Any time clinicians and diagnosticians endeavor to find a pigeonhole in which to categorize a set of symptoms or behavior manifestations, it can be an imperfect solution. That said, there is value into a process understanding of looking into how a clinical diagnostic option comes into being and then subsequently falls out of favor.
Let’s begin with a bit of a history lesson on the Hans Asperger, the man for whom this diagnosis was named.
Hans Asperger, a physician born in Austria whose postdoctoral work on the “Autistic Psychopath” in 1944 is generally accepted to be the basis of Asperger’s syndrome. The original German version is available as a .pdf and here is a translated English version.
As an important note, and the subject of a different blog, readers should be reminded of geopolitical events going on during the first identification and exploration of this condition in 1944 Germany and Austria. While historically Hans Asperger was seen as someone with caring and compassion for those with his namesake diagnosis, based on the 2018 work on Herwig Czech he was also inextricably tied to the National Socialism of the time.
A solid retrospective analysis of this condition, done in 2003 provides a good historical look back at studies related to Asperger’s diagnosis. Further, for our German speaking readers, here is an interesting interview with Hans Asperger done later in his life done a on German radio program which makes for a informative listen.
When I was growing up, I didn’t know anything about the Diagnostic and Statistical Manual (DSM), then in the third iteration, and now in the 5th version, but Aspergers as a clinical diagnosis appeared only in 1994 in the DSM-IV (roughly 50 years from when Asperger’s postdoctoral thesis first identified children with these specific characteristics). More information on the peer review process and the history of this manual is available from the National Institutes of Health. Suffice it to say, there is an extensive review process, as reflected by having only 5 editions since 1952.
“There is a value to having defined categories of disorders as it provides a tool for consistency among and between providers, but neurodivergent individuals don’t always fit into nice tidy boxes.”
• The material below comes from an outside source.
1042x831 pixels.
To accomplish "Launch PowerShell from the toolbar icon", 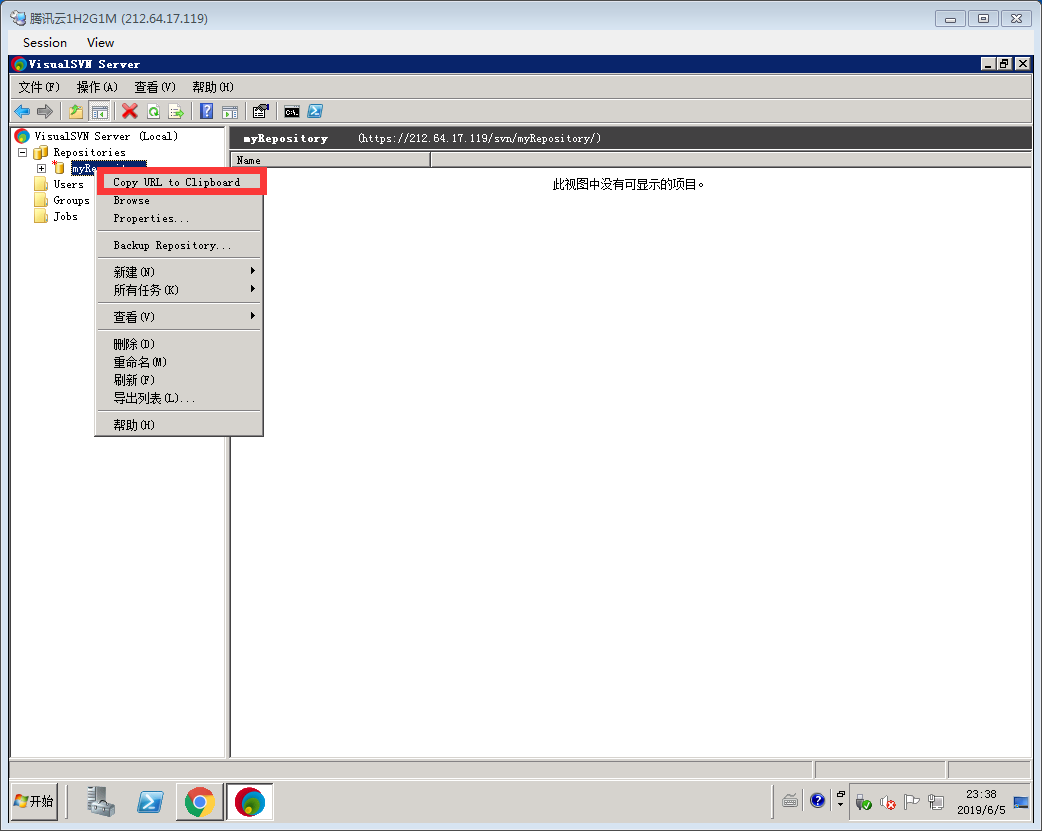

This imperfect solution provided many children with diagnosis labels and sometimes treatment modalities that felt at times as it they we inheriting hand me down clothes from an older sibling. These can be adequate, but not really a perfect fit always for them.
I am reminded of several peers growing up that together had the summative list of common traits of what would in the DSM-IV be called Asperger’s syndrome. Intensely interested in Star Wars and getting along much better with adults or younger kids while still yearning for ways to connect in more than superficial ways beyond their immediate cohort, some of them carry similar characteristics into adulthood. They have a desire to please others and to belong, very skilled in fields of math, science or computers, but still are rule-followers and believing in an Arthurian sense of right and wrong with little personal bandwidth for social nuances or mores.
Given that there wasn’t a clinical diagnosis when growing up didn’t minimize the social isolation or interpersonal struggles and many found labels of depression or ADHD as a means to find support from a range of providers. Autism did, and still in many minds, conjures images of the movie Rain Man.
When the DSM-IV came out, it provided a diagnostic home for a child with this particular sub-set of traits in the Autistic neighborhood. However, by the late 1990’s research continued to find limited differences between Asperger’s and High Functioning Autism (HFA) characteristics. Specifically, work by Lichtenstein (and others) as genetic mapping abilities increased, made it more and more difficult to parse genetic differences between these two houses in the Autism neighborhood. Ultimately, with the peer review process and the publication of the most current DSM-V, the Asperger’s and High Functioning Autism (AS and HFA) now cohabitate in the same home in the Autism neighborhood.
Autism did, and still in many minds, conjures images of the movie Rain Man.
While diagnosis does not define an individual, social stigmas around Autism can still persist and it is important to recognize that regardless of clinical diagnosis that understanding these types of traits from a perspective of ability rather than deficit can be a meaningful way to set kids up for success.
The Asperger’s Society of Ontario provides a good summary of many of the social, behavioral and cognitive strengths of this erstwhile diagnosis.
Certainly, since the publication of the DSM-V, the characteristics of the Asperger’s child haven’t disappeared and the needs for social-emotional learning support still continue with these kids. Last month, I was working with a student who exhibited many of these Asperger identified traits, but exhibited anxiety because his label no longer existed. He recounted a conversation with his medical provider whereby, much like before the DSM identified Asperger’s, he had a new label. He, quite wise for his years, joked that it didn’t matter if the label changed, that he was still the same kid who still needed the same kind of supports—and as he was quick to point out, was still awesome at the same types of things.
“Even though genetic markers and increasingly precise diagnostic tools may have made Asperger’s Syndrome as a diagnosis an outdated one, the importance of understanding the strengths of those with these traits, and more broadly anyone who is neurodivergent cannot be overstated.”
We are all people first with a wonderful tapestry of variety and abilities. Building on uniqueness and strengths while supporting areas of growth in the zone of proximal development is a good model regardless of diagnostic labels.